-------- EXCERPTED RECORDS --------
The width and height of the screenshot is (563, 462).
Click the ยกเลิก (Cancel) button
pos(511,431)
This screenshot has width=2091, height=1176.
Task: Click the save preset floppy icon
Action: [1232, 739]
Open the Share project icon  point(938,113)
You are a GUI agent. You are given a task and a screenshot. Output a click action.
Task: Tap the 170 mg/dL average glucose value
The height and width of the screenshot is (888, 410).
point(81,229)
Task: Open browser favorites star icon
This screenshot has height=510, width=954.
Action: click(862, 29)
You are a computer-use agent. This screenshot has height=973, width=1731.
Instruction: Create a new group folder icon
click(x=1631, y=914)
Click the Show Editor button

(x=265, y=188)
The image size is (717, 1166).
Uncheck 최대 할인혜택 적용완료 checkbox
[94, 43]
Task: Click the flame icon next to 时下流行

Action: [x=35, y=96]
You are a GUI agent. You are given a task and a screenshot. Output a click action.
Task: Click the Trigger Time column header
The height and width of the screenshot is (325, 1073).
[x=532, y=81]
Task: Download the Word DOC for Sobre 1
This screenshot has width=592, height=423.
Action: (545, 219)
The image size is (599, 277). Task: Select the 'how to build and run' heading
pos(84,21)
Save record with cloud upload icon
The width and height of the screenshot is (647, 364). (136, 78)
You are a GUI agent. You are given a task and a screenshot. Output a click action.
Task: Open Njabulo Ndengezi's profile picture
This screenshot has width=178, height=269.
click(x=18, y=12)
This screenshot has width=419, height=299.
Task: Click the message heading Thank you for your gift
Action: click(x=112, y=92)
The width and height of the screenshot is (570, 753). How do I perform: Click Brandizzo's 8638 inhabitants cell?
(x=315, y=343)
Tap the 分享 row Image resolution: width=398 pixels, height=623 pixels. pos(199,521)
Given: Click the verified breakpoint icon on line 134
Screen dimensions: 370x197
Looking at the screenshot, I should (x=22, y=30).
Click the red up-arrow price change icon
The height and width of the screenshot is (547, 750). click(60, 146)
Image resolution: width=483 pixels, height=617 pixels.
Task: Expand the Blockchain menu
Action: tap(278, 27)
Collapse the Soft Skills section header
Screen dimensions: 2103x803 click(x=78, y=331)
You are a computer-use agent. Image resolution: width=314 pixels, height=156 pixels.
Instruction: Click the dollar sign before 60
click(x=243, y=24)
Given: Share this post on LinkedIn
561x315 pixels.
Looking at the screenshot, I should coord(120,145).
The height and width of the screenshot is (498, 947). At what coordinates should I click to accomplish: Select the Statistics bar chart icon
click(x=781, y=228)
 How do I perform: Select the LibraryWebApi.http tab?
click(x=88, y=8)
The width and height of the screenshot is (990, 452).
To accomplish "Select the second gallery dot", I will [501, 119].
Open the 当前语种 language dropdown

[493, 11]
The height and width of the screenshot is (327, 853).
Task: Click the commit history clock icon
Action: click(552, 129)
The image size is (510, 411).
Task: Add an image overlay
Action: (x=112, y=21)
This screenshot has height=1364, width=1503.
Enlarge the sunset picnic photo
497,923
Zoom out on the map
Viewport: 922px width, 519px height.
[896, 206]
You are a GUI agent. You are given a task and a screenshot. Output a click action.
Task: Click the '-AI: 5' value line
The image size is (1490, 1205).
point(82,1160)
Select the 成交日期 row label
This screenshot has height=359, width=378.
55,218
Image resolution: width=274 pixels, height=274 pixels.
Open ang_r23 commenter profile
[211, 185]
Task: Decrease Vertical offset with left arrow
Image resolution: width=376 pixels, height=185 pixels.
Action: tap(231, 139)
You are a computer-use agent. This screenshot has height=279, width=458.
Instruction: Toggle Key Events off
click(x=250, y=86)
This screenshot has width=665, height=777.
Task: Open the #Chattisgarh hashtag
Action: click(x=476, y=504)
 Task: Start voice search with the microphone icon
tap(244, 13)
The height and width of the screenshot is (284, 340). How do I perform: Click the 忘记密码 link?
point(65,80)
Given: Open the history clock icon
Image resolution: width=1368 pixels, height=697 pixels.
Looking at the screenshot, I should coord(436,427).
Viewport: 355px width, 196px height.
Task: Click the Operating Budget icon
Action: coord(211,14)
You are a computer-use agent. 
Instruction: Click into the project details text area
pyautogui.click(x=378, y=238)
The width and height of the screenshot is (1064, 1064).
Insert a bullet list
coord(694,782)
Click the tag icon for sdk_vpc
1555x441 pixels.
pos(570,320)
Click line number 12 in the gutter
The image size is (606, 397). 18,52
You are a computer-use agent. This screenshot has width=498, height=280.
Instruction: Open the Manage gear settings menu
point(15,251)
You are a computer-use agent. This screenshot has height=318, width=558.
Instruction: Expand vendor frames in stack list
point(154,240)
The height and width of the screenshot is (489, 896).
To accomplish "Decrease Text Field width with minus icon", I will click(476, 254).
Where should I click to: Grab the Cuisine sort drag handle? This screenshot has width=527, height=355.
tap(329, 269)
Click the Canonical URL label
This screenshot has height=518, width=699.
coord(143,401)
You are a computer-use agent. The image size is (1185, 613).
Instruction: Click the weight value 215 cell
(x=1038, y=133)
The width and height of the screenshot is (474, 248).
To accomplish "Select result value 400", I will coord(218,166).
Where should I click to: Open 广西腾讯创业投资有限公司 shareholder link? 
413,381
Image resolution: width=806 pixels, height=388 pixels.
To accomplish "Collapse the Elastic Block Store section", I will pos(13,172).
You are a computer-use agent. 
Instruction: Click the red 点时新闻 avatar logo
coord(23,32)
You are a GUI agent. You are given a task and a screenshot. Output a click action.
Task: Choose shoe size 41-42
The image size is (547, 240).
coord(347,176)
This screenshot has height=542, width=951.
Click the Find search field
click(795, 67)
--------
## DIRECTION:
Starting at the beginning of the items and ending at the line containing "Looking at the screenshot, I should (x=22, y=30).", write those lines out again with "GUI agent" swapped for "interface agent" and everything else unchanged.

## EXERCISE RESPONSE:
The width and height of the screenshot is (563, 462).
Click the ยกเลิก (Cancel) button
pos(511,431)
This screenshot has width=2091, height=1176.
Task: Click the save preset floppy icon
Action: [1232, 739]
Open the Share project icon  point(938,113)
You are a interface agent. You are given a task and a screenshot. Output a click action.
Task: Tap the 170 mg/dL average glucose value
The height and width of the screenshot is (888, 410).
point(81,229)
Task: Open browser favorites star icon
This screenshot has height=510, width=954.
Action: click(862, 29)
You are a computer-use agent. This screenshot has height=973, width=1731.
Instruction: Create a new group folder icon
click(x=1631, y=914)
Click the Show Editor button

(x=265, y=188)
The image size is (717, 1166).
Uncheck 최대 할인혜택 적용완료 checkbox
[94, 43]
Task: Click the flame icon next to 时下流行

Action: [x=35, y=96]
You are a interface agent. You are given a task and a screenshot. Output a click action.
Task: Click the Trigger Time column header
The height and width of the screenshot is (325, 1073).
[x=532, y=81]
Task: Download the Word DOC for Sobre 1
This screenshot has width=592, height=423.
Action: (545, 219)
The image size is (599, 277). Task: Select the 'how to build and run' heading
pos(84,21)
Save record with cloud upload icon
The width and height of the screenshot is (647, 364). (136, 78)
You are a interface agent. You are given a task and a screenshot. Output a click action.
Task: Open Njabulo Ndengezi's profile picture
This screenshot has width=178, height=269.
click(x=18, y=12)
This screenshot has width=419, height=299.
Task: Click the message heading Thank you for your gift
Action: click(x=112, y=92)
The width and height of the screenshot is (570, 753). How do I perform: Click Brandizzo's 8638 inhabitants cell?
(x=315, y=343)
Tap the 分享 row Image resolution: width=398 pixels, height=623 pixels. pos(199,521)
Given: Click the verified breakpoint icon on line 134
Screen dimensions: 370x197
Looking at the screenshot, I should (x=22, y=30).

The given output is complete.